## TASK REQUIREMENTS
Pull out the lines of the records starting with the line containing "720x1232 pixels. How" and going on through the line containing "coord(121,1181)", both included, and reproduce them unchanged. Leave the pictures out.

## START PROVIDED INFORMATION

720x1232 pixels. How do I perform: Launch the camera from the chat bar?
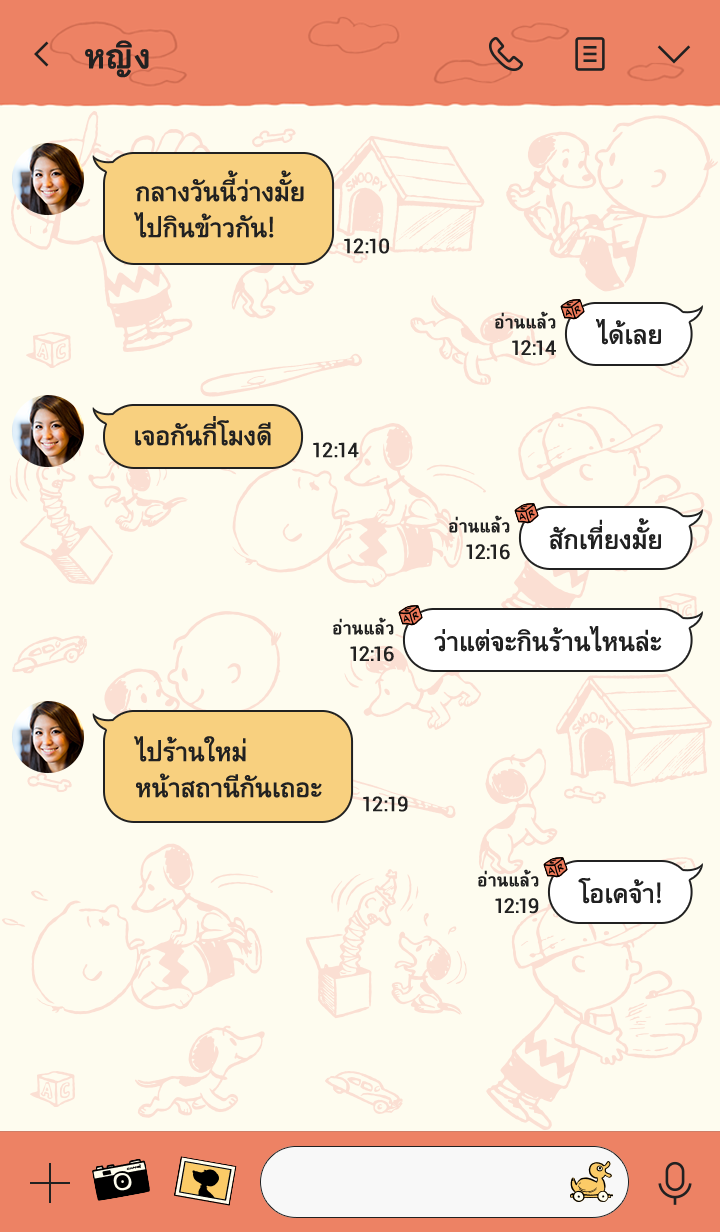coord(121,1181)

## END PROVIDED INFORMATION
## START PROVIDED INFORMATION

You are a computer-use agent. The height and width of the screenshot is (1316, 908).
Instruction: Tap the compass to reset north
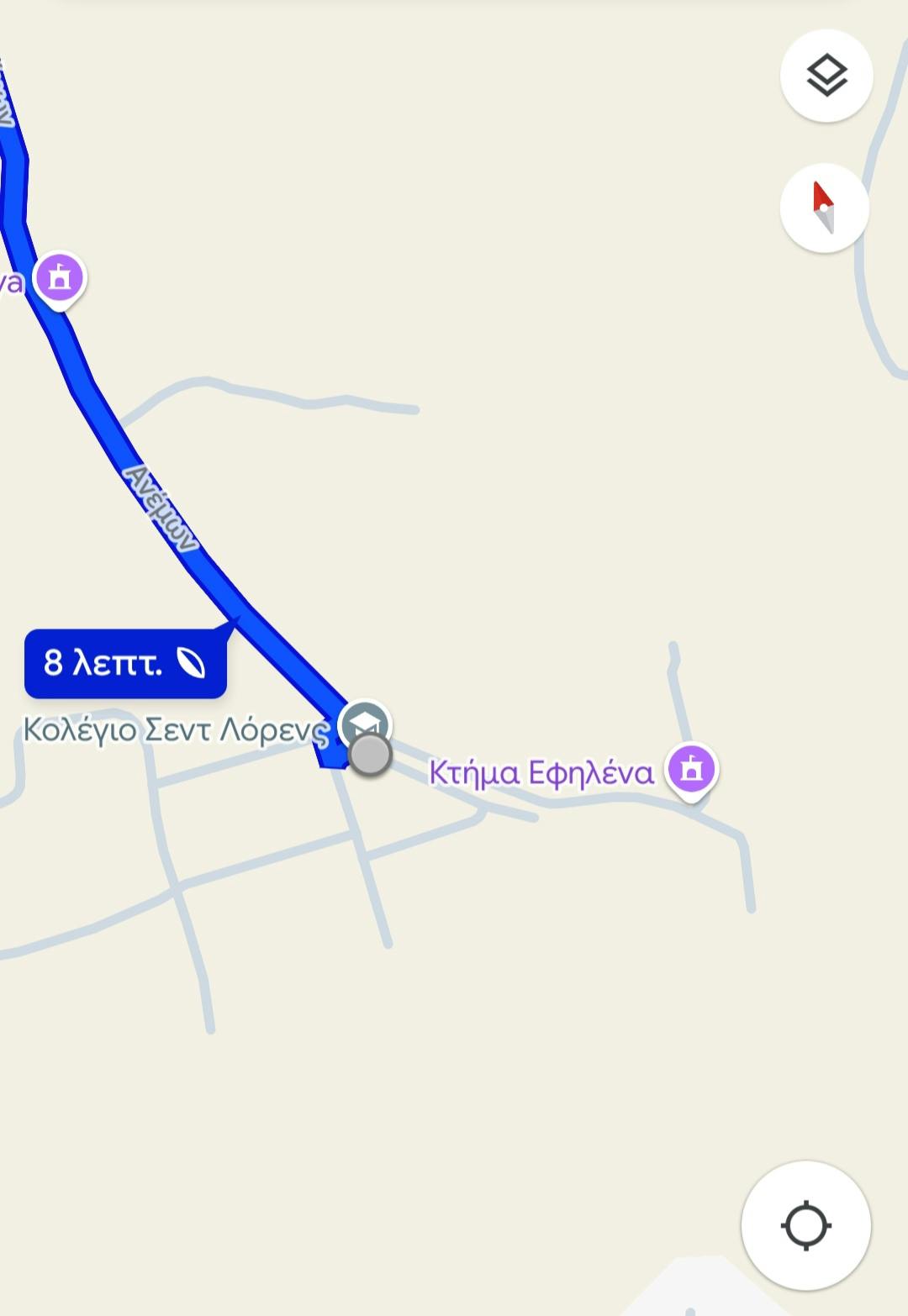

## END PROVIDED INFORMATION
## START PROVIDED INFORMATION

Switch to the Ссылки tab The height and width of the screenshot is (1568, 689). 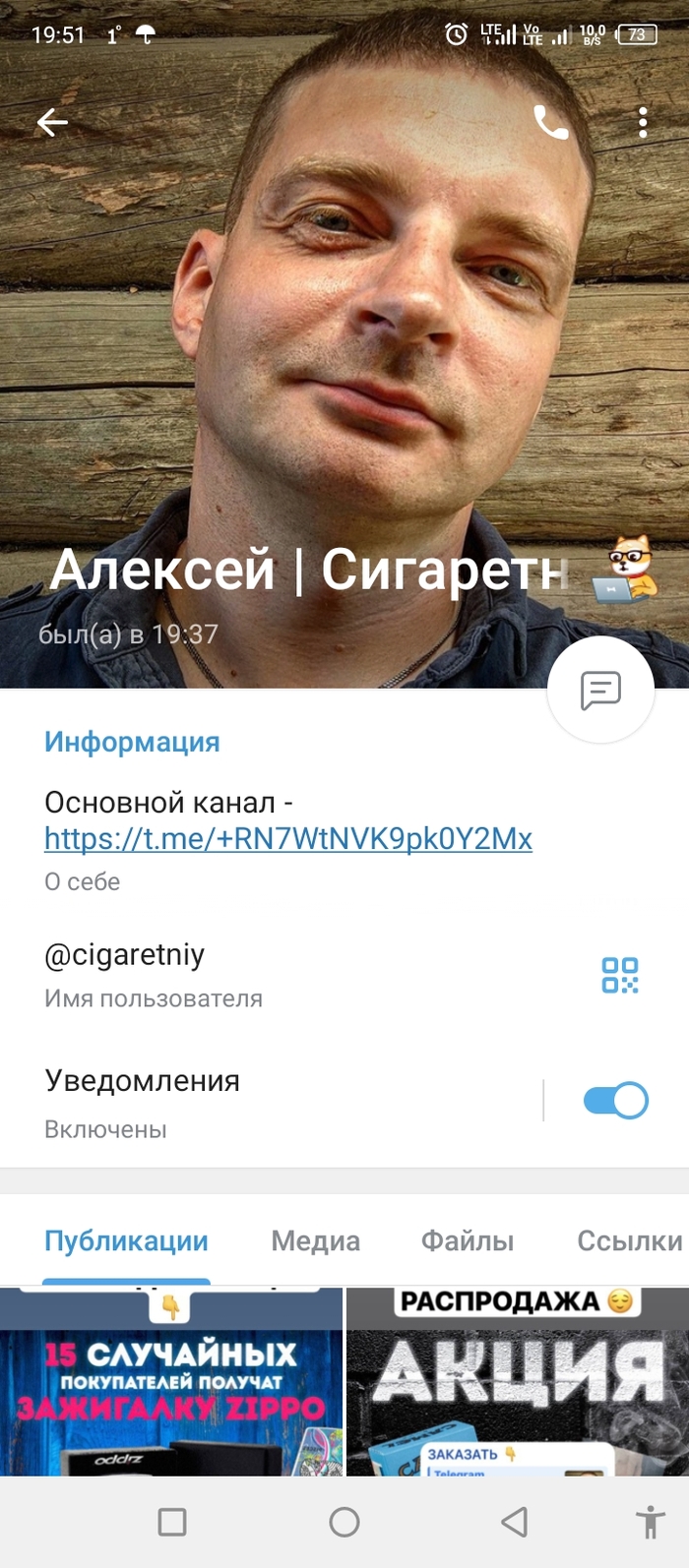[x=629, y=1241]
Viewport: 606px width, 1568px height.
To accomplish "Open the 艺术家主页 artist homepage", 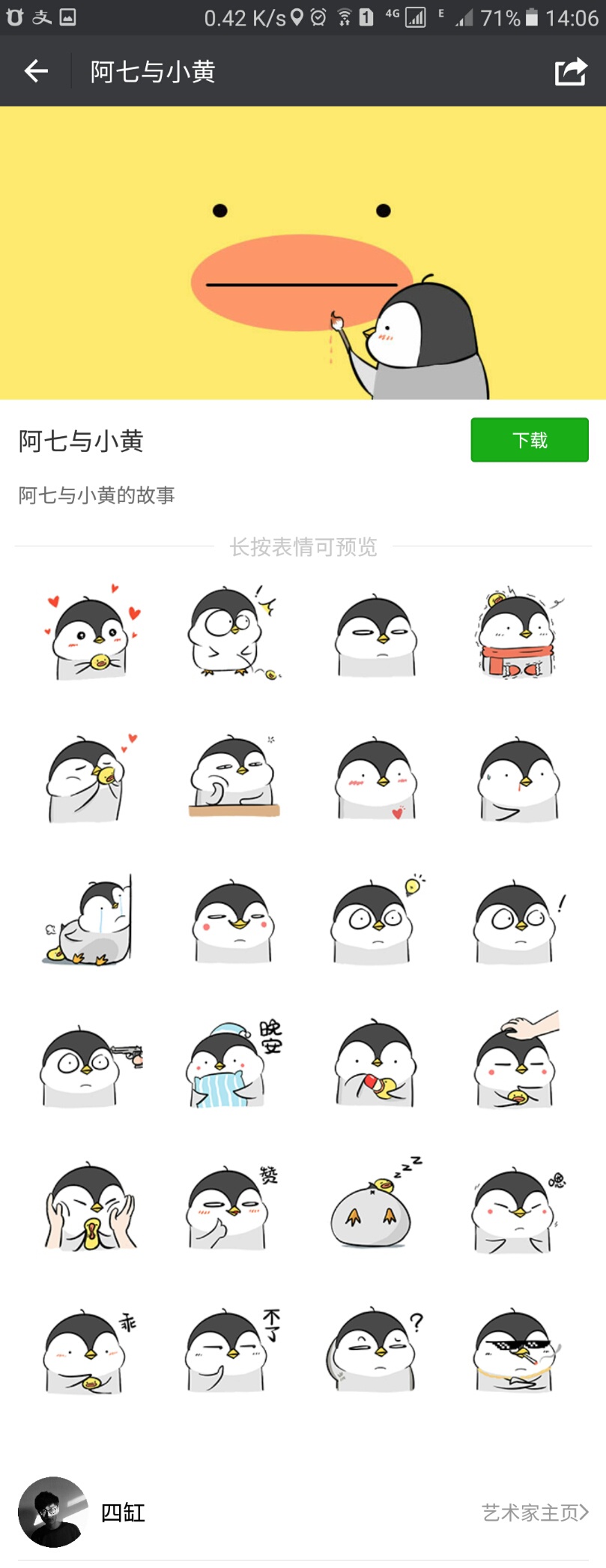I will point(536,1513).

## END PROVIDED INFORMATION

## RESPONSE
720x1232 pixels. How do I perform: Launch the camera from the chat bar?
coord(121,1181)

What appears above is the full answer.